Known until 2010 as the North-West Frontier Province (NWFP), Khyber Pakhtunkhwa is in the country’s northwestern region, along the Afghanistan–Pakistan border. The name means “Khyber side of the land of the Pashtuns” and now all of Pakistan’s four provinces are named after their ethnicities. The Pashtun people, also known as Pathans, were historically known as “Afghans”, and they are a majority in Afghanistan. The Pashto language is an Iranian language.

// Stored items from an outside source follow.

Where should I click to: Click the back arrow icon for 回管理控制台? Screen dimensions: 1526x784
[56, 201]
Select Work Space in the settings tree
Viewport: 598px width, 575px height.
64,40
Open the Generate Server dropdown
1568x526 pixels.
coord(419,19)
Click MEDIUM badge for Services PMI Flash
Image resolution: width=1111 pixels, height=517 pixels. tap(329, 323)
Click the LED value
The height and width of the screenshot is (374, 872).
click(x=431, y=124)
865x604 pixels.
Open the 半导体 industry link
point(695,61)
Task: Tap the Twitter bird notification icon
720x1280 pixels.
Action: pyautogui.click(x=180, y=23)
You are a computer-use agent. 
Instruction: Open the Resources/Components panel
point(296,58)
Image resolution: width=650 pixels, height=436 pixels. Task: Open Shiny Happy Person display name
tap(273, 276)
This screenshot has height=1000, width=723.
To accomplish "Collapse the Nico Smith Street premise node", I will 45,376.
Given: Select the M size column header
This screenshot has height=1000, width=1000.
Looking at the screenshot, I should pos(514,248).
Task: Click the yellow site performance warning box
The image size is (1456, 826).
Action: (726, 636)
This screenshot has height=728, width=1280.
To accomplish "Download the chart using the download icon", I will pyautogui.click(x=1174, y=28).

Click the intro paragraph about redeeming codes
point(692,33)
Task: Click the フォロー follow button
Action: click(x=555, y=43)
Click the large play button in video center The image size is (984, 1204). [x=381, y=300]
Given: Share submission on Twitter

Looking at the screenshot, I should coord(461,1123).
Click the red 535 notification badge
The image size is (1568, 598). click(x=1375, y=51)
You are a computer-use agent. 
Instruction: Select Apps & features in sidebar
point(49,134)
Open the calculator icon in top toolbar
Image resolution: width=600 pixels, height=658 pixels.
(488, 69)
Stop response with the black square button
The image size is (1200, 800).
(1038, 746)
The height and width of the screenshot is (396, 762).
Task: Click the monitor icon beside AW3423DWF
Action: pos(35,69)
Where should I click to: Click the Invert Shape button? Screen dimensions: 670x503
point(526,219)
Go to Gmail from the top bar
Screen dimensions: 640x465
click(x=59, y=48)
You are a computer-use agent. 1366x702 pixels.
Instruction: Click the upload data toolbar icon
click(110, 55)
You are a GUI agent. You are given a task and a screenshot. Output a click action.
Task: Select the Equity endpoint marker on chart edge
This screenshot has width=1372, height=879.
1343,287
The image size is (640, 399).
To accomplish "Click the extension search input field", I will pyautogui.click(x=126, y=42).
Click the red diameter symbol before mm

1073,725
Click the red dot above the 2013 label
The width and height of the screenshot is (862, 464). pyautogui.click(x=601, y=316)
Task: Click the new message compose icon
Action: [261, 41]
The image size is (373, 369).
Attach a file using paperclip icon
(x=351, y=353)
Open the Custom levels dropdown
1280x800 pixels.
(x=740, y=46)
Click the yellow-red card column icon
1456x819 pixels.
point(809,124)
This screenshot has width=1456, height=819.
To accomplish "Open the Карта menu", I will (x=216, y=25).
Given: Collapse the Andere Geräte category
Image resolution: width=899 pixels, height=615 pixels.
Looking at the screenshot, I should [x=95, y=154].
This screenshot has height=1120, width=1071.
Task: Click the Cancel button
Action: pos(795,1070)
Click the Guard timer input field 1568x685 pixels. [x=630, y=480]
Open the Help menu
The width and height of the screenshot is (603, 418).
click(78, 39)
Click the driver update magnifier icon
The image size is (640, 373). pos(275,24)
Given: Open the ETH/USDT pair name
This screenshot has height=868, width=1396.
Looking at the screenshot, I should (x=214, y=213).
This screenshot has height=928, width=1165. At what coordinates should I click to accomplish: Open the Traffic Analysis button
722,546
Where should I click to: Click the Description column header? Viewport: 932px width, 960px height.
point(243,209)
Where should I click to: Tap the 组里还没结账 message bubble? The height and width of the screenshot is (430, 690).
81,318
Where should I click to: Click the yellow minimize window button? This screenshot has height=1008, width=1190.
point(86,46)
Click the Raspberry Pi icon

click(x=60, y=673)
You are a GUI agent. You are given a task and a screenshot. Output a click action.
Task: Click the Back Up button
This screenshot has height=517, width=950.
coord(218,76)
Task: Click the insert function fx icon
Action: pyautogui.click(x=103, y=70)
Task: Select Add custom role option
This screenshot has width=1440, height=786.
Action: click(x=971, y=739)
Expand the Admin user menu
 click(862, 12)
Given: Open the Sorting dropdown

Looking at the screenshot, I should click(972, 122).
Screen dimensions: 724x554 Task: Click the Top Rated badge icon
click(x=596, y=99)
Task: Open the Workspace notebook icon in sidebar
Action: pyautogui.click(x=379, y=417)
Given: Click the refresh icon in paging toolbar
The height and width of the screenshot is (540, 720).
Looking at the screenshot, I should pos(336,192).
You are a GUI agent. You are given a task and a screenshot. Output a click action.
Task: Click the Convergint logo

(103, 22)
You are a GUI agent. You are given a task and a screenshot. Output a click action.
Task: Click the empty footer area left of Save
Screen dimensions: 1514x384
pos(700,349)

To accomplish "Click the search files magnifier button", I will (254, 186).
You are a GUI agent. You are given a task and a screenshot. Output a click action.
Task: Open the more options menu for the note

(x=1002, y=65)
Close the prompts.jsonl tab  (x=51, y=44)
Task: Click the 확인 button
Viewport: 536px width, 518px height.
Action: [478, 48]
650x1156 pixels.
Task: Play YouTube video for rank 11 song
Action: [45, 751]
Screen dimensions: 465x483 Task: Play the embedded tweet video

Until 2018, the Federally Administered Tribal Areas (FATA), a semi-autonomous tribal region to the southwest of the NWFP, along the Afghan border. After the attacks of 9 September 2001 in the United States, this region was the principal theatre of Taliban militancy, especially in Waziristan, in the south of the area. The Taliban and al-Qaeda militants in 2006 proclaimed the “Islamic Emirate of Waziristan”. They gained a kind of tacit, de-facto recognition in September when Pakistan signed a truce agreement with them in North Waziristan. It was a deal criticised by all sides; although the Pakistani army has launched military offensives, it may still survive as a de facto state in the mountains of Waziristan.
The road from the provincial capital Peshawar, over the Khyber Pass, crosses the Afghan border in Torkham, just west of Landi Kotal bazaar. And 55 kilometres south of Peshawar is the town of Darra Adam Khel, the centre of gunsmiths and weapons merchants. During the Soviet occupation of Afghanistan from 1978 to 1989, weapons produced here easily found their way across the border to the “mujahedeen” fighting them. All kinds of guns and ammunition are made, and the town resounds with gunfire when the weapons are tested.